— Instructions to follow —
Reproduce each of the items below word for word, omitting the pictures.

— Supplied entries —
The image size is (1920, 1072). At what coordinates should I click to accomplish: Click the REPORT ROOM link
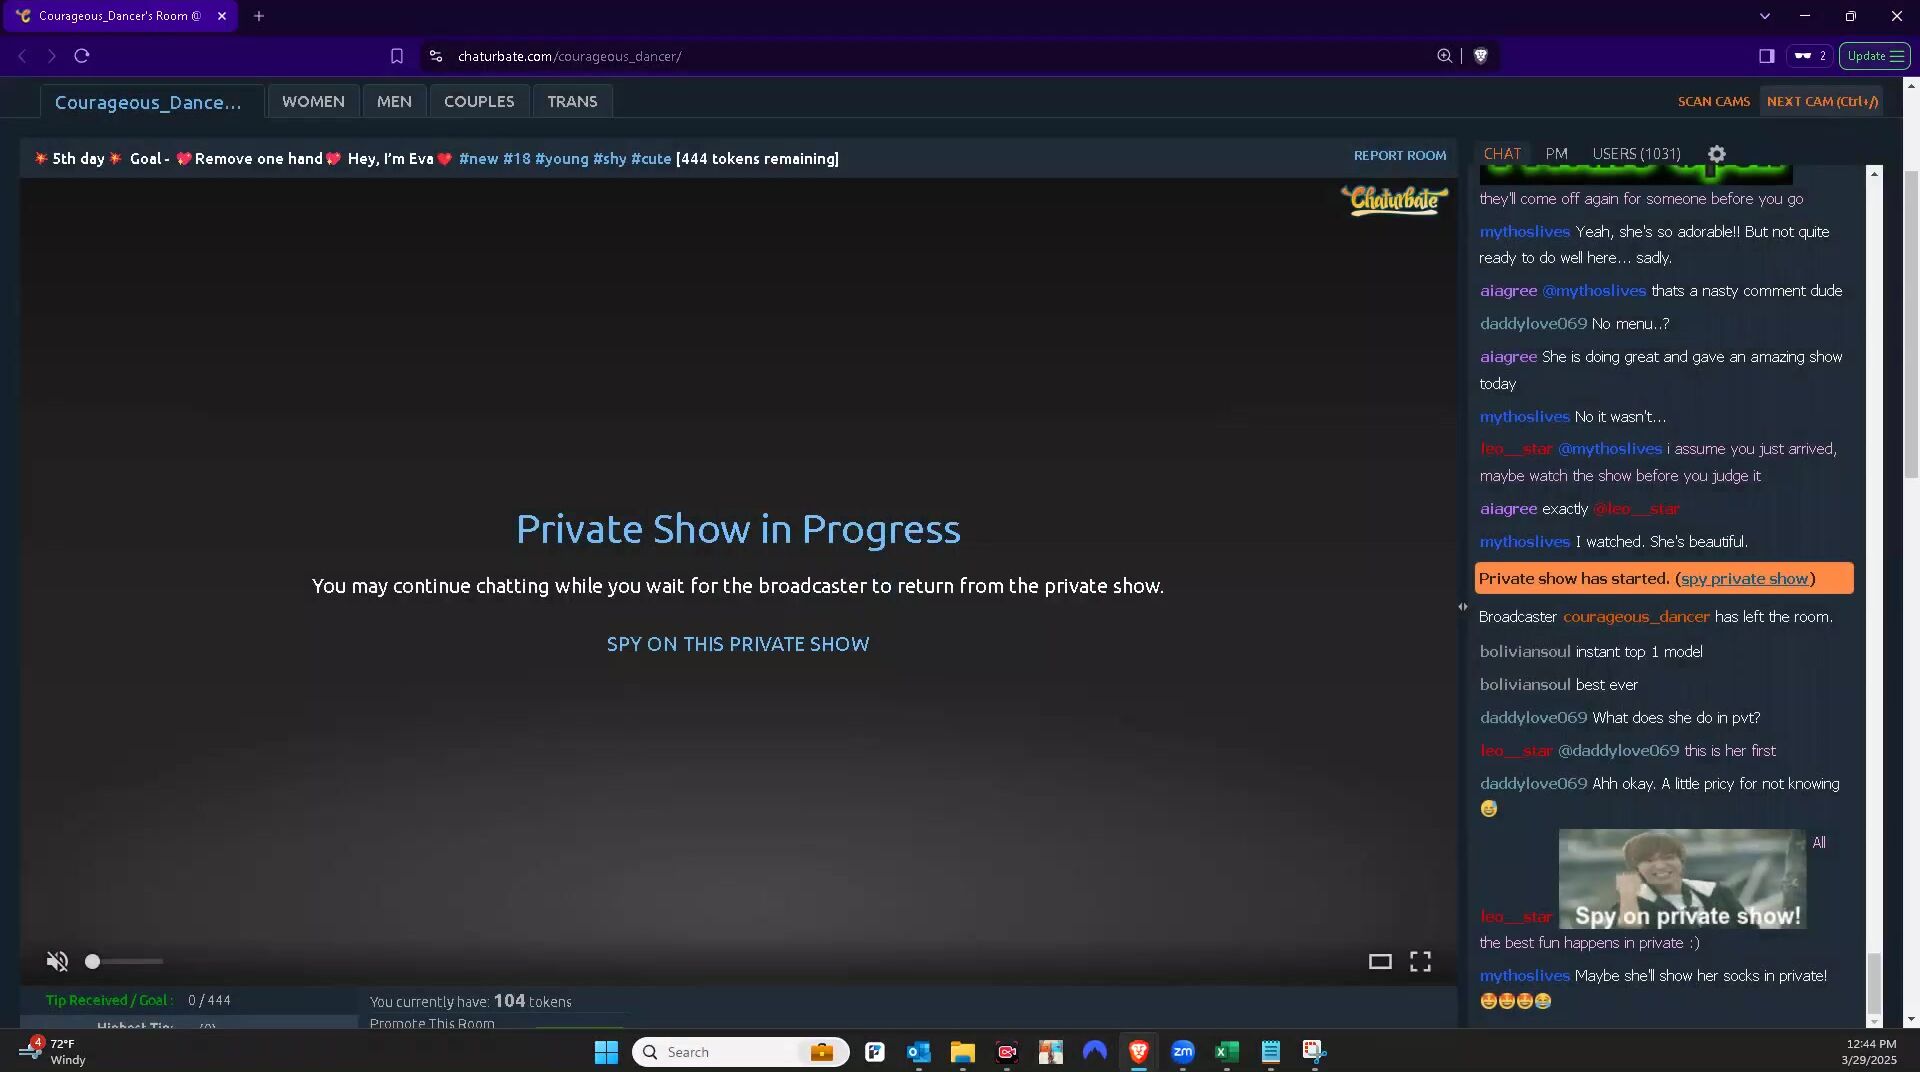click(1399, 156)
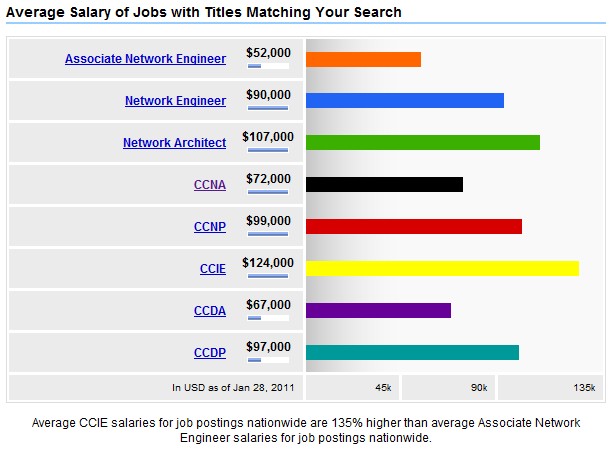Screen dimensions: 615x451
Task: Click the $107,000 salary value
Action: pos(268,136)
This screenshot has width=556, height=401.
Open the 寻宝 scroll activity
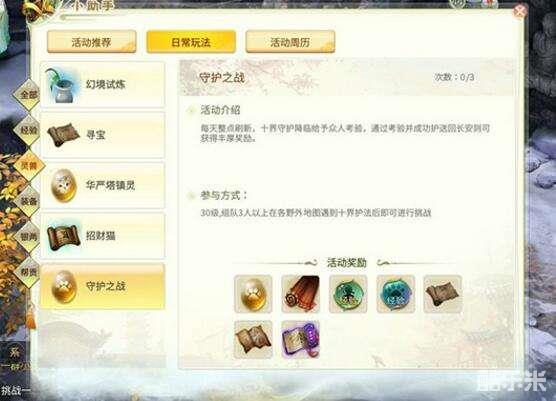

— Answer to this exercise —
The image size is (1920, 1072). At what coordinates should I click to accomplish: Click the REPORT ROOM link
click(1399, 156)
Screen dimensions: 615x451
Task: Click the $107,000 salary value
Action: pos(268,136)
This screenshot has width=556, height=401.
Open the 寻宝 scroll activity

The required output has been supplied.